Updated

Hezbollah and Amal Cabinet ministers resigned from the Lebanese government on Saturday, Hezbollah's Al-Manar TV Station said.

The resignation of five Cabinet ministers from Amal and Hezbollah throws Lebanon's political landscape in chaos, though it does not automatically bring down the government.

But by quitting, the five Shiite Muslim Cabinet ministers remove considerable political backing from the country's main sect and could make it difficult for western-backed Prime Minister Fuad Saniora to govern.

More than eight Cabinet ministers would need to resign before the government of Prime Minister Fuad Saniora is considered dissolved.
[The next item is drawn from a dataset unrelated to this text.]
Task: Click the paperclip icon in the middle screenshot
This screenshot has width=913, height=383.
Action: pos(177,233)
It would also be extremely difficult for Saniora to appoint new Shiite ministers in the Cabinet —which has to be half-Muslim, half-Christian— because an overwhelming majority of the Shiite legislators in Parliament belong to Amal or Hezbollah.
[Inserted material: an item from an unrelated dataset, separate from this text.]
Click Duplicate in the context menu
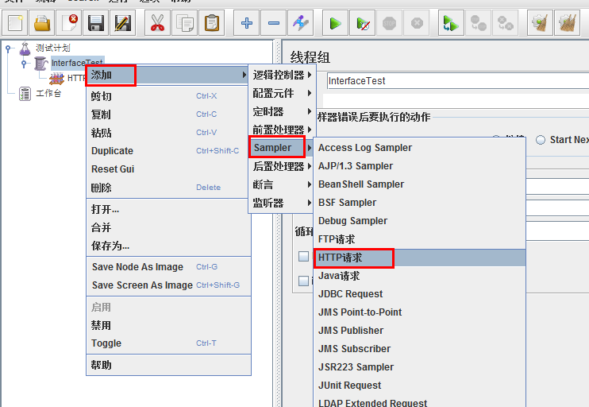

Al-Manar, quoting from a statement issued by both Amal and Hezbollah, said the ministers from the Hezbollah guerrilla and allied Shiite Muslim Amal party declared they were resigning because all-party talks have fallen through and the government was trying to impose conditions for negotiation on a new government.
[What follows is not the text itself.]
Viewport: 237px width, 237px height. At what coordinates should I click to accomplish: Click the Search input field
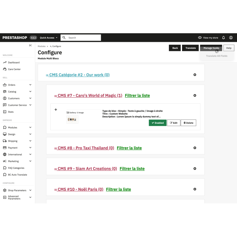tap(84, 38)
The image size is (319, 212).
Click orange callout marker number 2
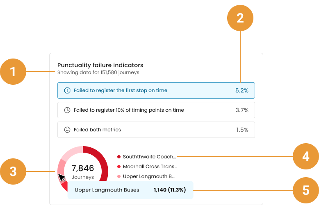[240, 18]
The TV announcement came after the failure earlier Saturday of a weeklong attempt to agree on a Hezbollah demand for a national unity government.

Al-Manar said the ministers resigned because they refuse "to cover up what we are not convinced of, and what might damage the supreme national interests." The resignation came because the authorities "were insisting on imposing terms and premature results for negotiations."

It did not elaborate.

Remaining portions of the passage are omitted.